The teaching of citizenship has shot up the political agenda: progressives see it as a way to build a socially cohesive society; traditionalists fret that it takes time away from proper subjects like history and in any case is bound to fail as you can't teach better behaviour. As Briefing went to press, the government was launching its 'young citizen's passport'. In language many companies will recognise, it says citizenship education is about rights and responsibilities and cites volunteering as a valuable tool.

All the more pity, then, that no one withsolid experience of business has been appointed to the working party. Community affairs managers have learned lots these past two decades about how to be an active citizen. Many of the techniques apply readily to any corporate body, such as a school: think about the impact of your basic operations - who you employ, whether you pollute, how you reach out to customers with special needs; then use the purchasing power of your supply chain effectively; and finally make a voluntary community contribution, often best in time or in-kind.

Some companies' educational engagement has long been about helping schools be better citizens.
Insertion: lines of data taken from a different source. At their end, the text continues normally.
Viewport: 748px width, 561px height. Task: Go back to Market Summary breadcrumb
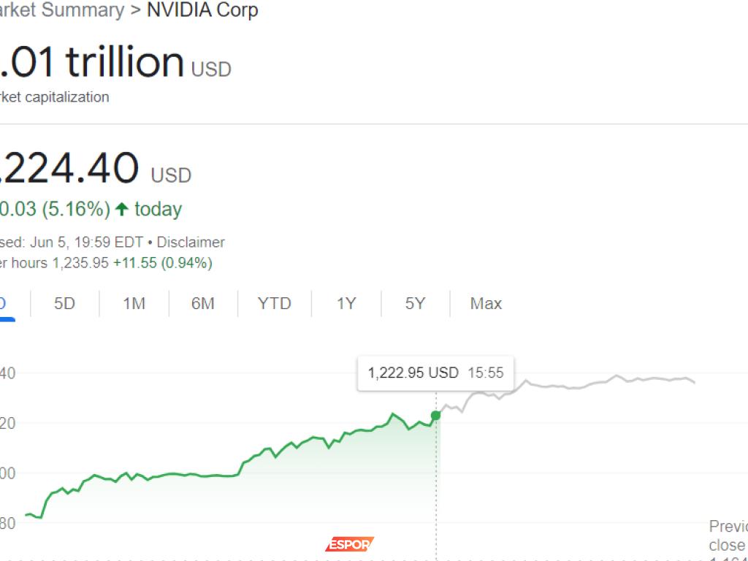tap(62, 10)
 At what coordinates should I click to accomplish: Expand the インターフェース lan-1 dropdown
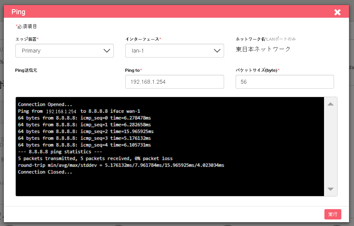pyautogui.click(x=175, y=51)
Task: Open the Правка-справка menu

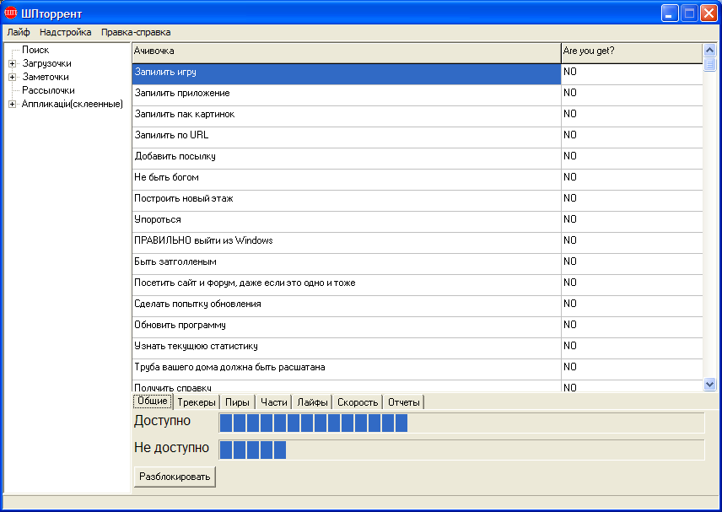Action: (136, 32)
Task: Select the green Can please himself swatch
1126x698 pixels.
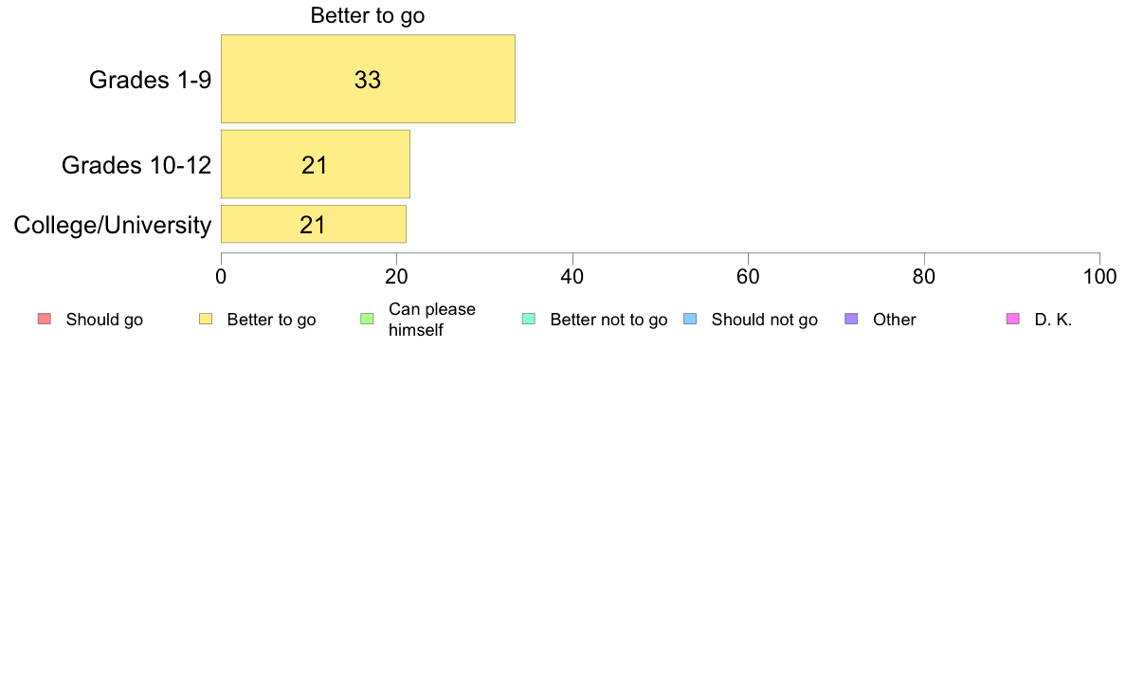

Since 1995, Barclays New Futures has helped nearly 60,000 pupils from over 900 schools volunteer for community action in partnership with CSV. Over four years, Centrica's British Gas School Energy scheme has helped over a thousand schools save many millions in energy costs, part-funding energy efficiency equipment and advice (schools account for a quarter of the public sector's energy bill).

With citizenship an issue of growing salience, now is the time for other companies to think how they can help schools teach these wider lessons about society.